WORK INSTRUCTIONS
In the records below, take the line with "Task: Deny Spoilers without content warning" and all lines after it, and copy them exactly, pictures excluded.
——————————
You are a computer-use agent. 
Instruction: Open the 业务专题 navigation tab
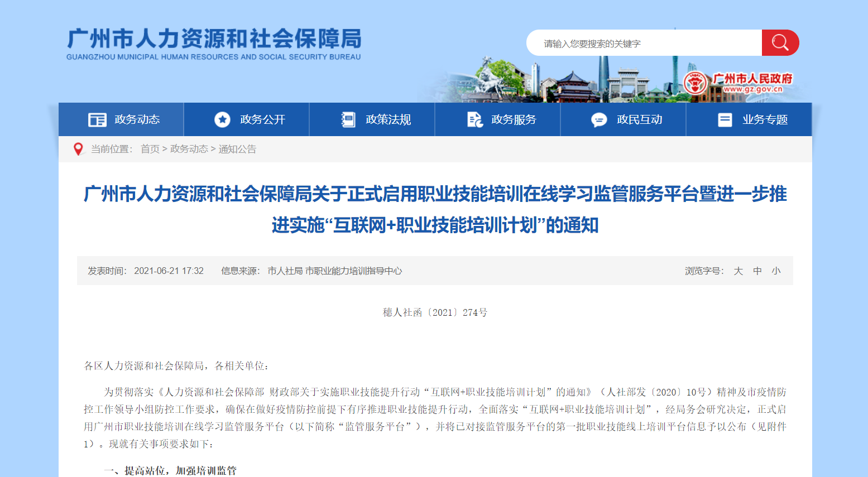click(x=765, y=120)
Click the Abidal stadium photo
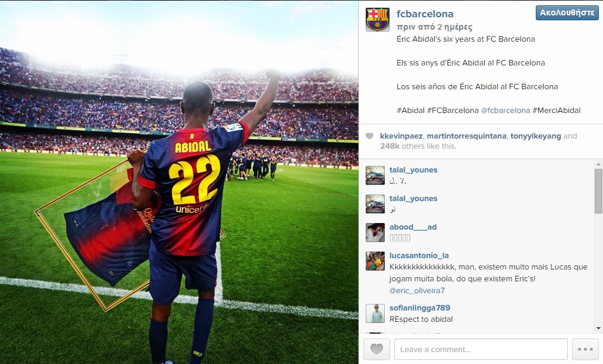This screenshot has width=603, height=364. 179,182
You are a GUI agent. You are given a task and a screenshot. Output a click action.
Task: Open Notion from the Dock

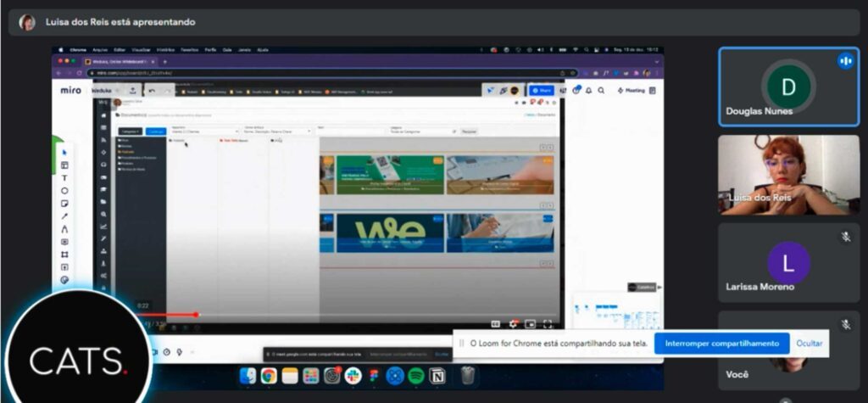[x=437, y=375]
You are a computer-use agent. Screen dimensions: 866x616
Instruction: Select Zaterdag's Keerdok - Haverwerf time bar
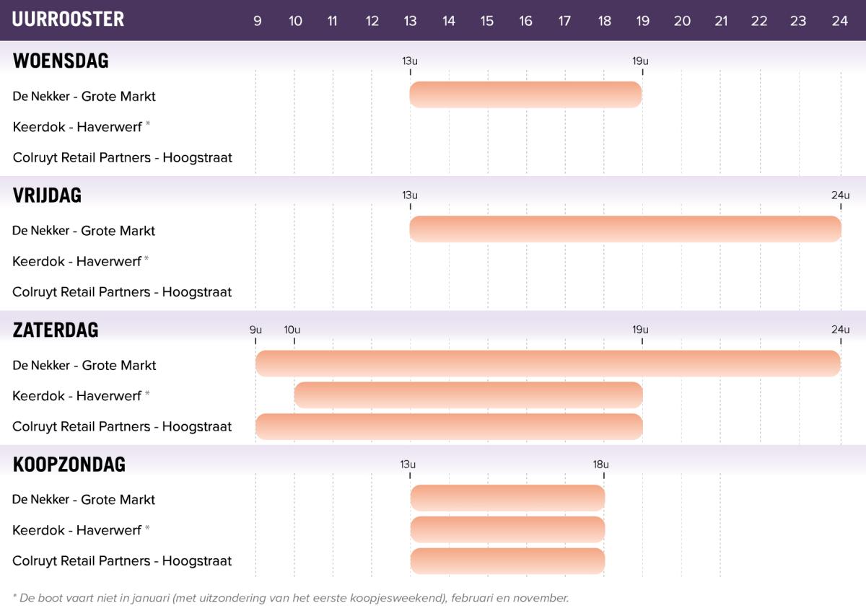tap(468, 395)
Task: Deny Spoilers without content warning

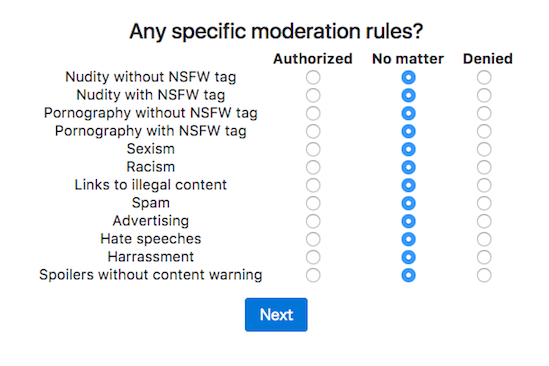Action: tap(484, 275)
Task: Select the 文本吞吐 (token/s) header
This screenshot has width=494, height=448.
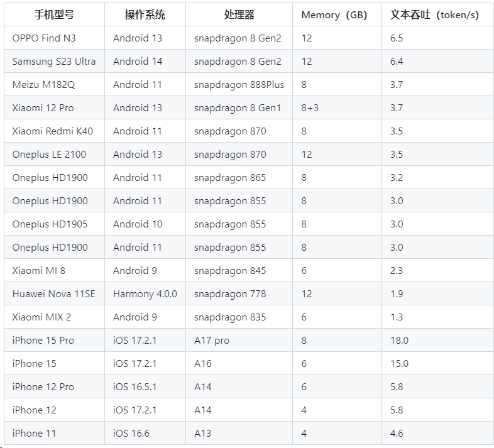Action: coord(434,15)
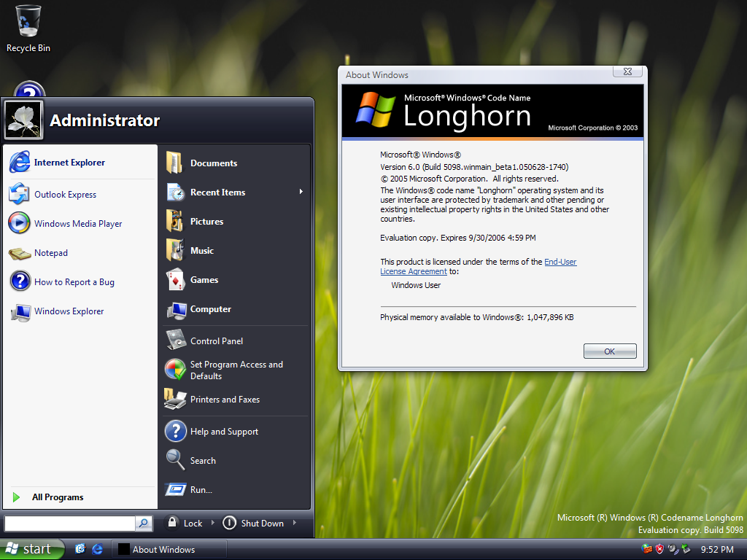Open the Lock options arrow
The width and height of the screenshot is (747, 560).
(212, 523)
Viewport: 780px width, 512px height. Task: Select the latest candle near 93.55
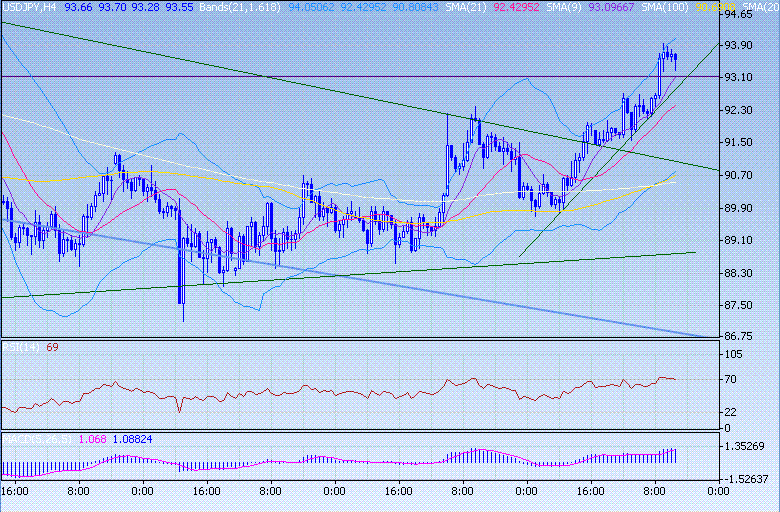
——————————
EXERCISE OUTPUT
Task: Deny Spoilers without content warning

Action: tap(484, 275)
Task: Select the 文本吞吐 (token/s) header
This screenshot has width=494, height=448.
Action: coord(434,15)
Open the Lock options arrow
The width and height of the screenshot is (747, 560).
(212, 523)
Viewport: 780px width, 512px height. Task: Select the latest candle near 93.55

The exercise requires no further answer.